Çok partili parlamenter sistemlerin yaygın olduğu Kıta Avrupa’sında ise siyasi parçalanmışlık ve dağılma İngiltere ve ABD’dekine kıyasla çok daha şiddetli. AB’nin çevresinde (periphery) sistem karşıtı partiler daha ziyade sol temayüllü: Yunanistan’da Syriza, İtalya’da Beş Yıldız Hareketi, İspanya’da Podemos ve Portekiz’de sol partiler. AB’nin merkezinde ise bu tarz partiler daha ziyade sağ kanatta yoğunlaşıyor: Almanya’nın Almanya için Alternatif Partisi, Fransa’nın Ulusal Cephe’si ve Avusturya, Hollanda, Danimarka, Finlandiya, İsveç ve diğer yerlerde benzer aşırı sağ partiler.
Ancak küreselleşme karşıtlarının artan sayıları, örgütleri ve mobilizasyonlarına rağmen küreselleşmenin bizzat kendisi ille de lanetlenmiyor.

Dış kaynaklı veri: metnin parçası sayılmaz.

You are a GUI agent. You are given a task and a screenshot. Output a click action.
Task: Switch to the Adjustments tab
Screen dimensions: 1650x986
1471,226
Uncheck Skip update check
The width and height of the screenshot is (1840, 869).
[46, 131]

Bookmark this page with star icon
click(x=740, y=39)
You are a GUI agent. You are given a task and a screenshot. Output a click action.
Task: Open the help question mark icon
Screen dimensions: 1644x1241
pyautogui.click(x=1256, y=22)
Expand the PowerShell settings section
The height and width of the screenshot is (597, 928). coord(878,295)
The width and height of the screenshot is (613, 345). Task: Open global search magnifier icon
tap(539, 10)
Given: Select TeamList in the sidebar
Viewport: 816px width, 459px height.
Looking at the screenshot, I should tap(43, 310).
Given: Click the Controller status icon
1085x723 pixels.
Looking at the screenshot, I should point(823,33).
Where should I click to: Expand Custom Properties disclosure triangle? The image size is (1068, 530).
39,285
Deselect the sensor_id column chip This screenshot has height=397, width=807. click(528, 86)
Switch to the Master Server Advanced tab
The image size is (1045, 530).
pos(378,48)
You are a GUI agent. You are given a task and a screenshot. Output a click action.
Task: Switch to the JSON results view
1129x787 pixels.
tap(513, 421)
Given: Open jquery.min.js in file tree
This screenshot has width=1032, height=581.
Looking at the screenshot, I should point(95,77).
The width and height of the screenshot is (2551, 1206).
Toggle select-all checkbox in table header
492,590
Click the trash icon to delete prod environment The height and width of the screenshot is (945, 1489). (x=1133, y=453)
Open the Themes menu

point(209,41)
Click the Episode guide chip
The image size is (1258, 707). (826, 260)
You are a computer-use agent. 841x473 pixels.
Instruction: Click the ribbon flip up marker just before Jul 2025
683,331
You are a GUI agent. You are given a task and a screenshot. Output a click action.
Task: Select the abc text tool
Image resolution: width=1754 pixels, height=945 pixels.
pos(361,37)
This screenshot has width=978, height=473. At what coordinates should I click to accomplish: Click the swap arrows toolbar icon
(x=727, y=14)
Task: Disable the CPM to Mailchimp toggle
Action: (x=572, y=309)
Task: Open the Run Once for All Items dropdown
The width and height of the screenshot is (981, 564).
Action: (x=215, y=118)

Konuya henüz aşina olanlar için belirtmeliyim ki küreselleşme hala hem gelişmiş hem de gelişmekte olan piyasalar için net faydalar sunmaya devam ediyor ve bu nedenle küreselleşmenin kaybedenleri gelişmiş ekonomilerin ekseriyetinde hala azınlıkta. Küreselleşmeden nemalananlar sessiz de olsa büyük çoğunluğu oluşturuyor. Aslında “kaybedenler” de küreselleşmenin ve teknolojik yeniliklerin beraberinde getirdiği malların ve hizmetlerin düşük fiyatlarından faydalanıyor.
Bu yüzden sistem dışı ve popülist partiler hala siyaseten azınlıkta. Yunanistan’daki Syriza bile iktidara geldiğinde –AB’den çıkmak çok daha maliyetli olacağından– çark etti ve kemer sıkma önlemlerini kabullenmek zorunda kaldı. İspanya’nın erken seçimleri Brexit referandumundan üç gün sonra yapıldı ve seçim sonuçları gösterdi ki yüksek işsizlik, kemer sıkma önlemleri ve sancılı yapısal reformlara rağmen ılımlı Avrupa yanlısı güçler hala çoğunluğu koruyor.
ABD’de bile –seçmen tabanının demografik sınırlılığı sayesinde– Trump’ın cazibesi sınırlı. Kasım ayında başkanlık seçimlerini kazanıp kazanamayacağı şüpheli.
Yine bu yüzden Avrupa yanlısı merkez sağ ve merkez sol koalisyonlar AB ülkelerinin çoğunda hala iktidarda. Ancak diğer bazı ülkelerin yanı sıra İtalya, Fransa ve Hollanda’da AB karşıtı partilerin iktidara gelme riski artmakla birlikte bu hala uzak bir ihtimal.
Son olarak iktisat teorisine göre, nemalananlar kaybedenleri telafi ettiği müddetçe küreselleşmenin herkes için avantajlı olması sağlanabilir. Bu, doğrudan zararların telafisi şeklinde olabileceği gibi, daha fazla kamu mallarının ve hizmetlerinin ücretsiz veya düşük ücretle sağlanması biçiminde de olabilir.
(…) Kıta Avrupa’sında sistem içi partilerin halen iktidarını koruma sebebi kısmen ülkelerinin yoğun sosyal refah sistemini işletmesinden kaynaklanıyor.

Küreselleşme karşıtı güçlü tepki gerçek bir olgu ve giderek de büyüyor. Ama kontrol altına alınabilir ve işçilerin tali zararlarını ve maliyetlerini telafi edici politikalarla bu süreç yönetilebilir. Küreselleşmenin kaybedenleri, ancak ve ancak bu tarz politikalarla sonunda kazananların safına katılabileceklerini düşünmeye başlayacaklardır.